§ TASK REQUIREMENTS
Each line below containing the word "will" needs to be shown.

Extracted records
——

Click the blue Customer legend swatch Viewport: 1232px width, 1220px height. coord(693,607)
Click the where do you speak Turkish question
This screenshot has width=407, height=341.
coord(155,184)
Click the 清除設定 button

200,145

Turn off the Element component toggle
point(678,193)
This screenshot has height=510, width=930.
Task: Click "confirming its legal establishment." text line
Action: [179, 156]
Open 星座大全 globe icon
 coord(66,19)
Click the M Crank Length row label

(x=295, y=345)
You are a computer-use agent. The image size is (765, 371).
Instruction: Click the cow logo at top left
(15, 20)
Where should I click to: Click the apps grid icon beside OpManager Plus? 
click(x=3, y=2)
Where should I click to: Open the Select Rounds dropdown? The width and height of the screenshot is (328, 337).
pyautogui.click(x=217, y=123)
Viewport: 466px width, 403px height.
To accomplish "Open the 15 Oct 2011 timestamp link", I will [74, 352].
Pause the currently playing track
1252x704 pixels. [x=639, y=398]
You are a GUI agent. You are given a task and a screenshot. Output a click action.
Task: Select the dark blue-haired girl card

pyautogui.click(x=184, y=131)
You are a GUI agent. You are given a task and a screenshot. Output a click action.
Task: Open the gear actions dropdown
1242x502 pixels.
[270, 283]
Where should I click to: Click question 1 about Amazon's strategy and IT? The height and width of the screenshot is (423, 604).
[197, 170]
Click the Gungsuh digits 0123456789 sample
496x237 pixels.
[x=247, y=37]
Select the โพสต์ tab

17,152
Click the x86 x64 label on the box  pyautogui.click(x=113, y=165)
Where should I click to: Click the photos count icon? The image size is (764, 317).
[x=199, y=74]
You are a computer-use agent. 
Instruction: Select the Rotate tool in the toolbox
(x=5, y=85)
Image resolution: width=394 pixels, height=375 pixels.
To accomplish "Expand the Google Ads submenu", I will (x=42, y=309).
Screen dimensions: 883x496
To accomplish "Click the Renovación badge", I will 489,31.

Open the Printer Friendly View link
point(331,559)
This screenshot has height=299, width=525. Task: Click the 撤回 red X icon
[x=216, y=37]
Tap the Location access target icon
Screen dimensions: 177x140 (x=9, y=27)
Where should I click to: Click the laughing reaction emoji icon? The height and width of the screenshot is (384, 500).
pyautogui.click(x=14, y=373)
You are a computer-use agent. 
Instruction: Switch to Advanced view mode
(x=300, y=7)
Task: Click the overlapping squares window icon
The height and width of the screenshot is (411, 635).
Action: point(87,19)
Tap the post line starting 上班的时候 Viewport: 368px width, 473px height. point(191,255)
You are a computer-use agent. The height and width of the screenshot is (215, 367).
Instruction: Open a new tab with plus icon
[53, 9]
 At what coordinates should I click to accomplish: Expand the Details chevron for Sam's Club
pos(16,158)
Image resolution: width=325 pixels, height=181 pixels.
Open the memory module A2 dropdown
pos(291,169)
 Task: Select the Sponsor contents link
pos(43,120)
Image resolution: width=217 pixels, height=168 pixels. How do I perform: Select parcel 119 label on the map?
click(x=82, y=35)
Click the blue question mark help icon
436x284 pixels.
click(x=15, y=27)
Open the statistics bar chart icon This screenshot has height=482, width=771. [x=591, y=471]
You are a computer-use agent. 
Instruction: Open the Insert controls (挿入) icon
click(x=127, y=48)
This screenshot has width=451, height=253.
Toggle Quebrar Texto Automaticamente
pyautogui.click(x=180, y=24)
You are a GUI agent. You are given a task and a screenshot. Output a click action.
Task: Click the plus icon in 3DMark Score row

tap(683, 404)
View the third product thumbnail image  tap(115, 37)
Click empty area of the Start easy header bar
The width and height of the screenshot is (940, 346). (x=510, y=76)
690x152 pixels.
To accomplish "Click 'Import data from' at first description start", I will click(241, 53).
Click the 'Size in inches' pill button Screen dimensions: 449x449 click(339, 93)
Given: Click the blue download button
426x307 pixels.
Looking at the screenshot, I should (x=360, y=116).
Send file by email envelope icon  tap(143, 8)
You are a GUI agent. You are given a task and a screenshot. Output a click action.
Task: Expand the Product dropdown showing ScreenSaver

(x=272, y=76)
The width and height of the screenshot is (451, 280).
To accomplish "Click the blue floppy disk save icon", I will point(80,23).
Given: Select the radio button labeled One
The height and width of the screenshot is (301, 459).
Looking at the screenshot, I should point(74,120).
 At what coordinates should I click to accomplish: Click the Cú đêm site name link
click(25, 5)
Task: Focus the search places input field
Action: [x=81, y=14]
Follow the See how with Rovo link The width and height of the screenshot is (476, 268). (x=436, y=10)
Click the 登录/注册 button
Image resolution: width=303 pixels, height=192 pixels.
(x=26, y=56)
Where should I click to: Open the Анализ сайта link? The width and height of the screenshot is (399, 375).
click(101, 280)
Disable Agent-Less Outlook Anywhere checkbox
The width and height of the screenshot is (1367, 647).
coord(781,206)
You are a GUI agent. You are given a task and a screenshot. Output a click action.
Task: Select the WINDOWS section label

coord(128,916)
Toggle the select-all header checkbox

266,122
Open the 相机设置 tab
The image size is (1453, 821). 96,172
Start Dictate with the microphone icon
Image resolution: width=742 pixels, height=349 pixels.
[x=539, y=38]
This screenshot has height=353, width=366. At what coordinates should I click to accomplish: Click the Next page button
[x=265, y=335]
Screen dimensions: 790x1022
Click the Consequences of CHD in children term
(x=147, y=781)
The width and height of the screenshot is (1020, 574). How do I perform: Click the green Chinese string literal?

——

§ EXERCISE OUTPUT
To accomplish "Open the 15 Oct 2011 timestamp link", I will [74, 352].
To accomplish "Expand the Google Ads submenu", I will (x=42, y=309).
To accomplish "Click the Renovación badge", I will 489,31.
To accomplish "Click 'Import data from' at first description start", I will click(241, 53).
To accomplish "Click the blue floppy disk save icon", I will point(80,23).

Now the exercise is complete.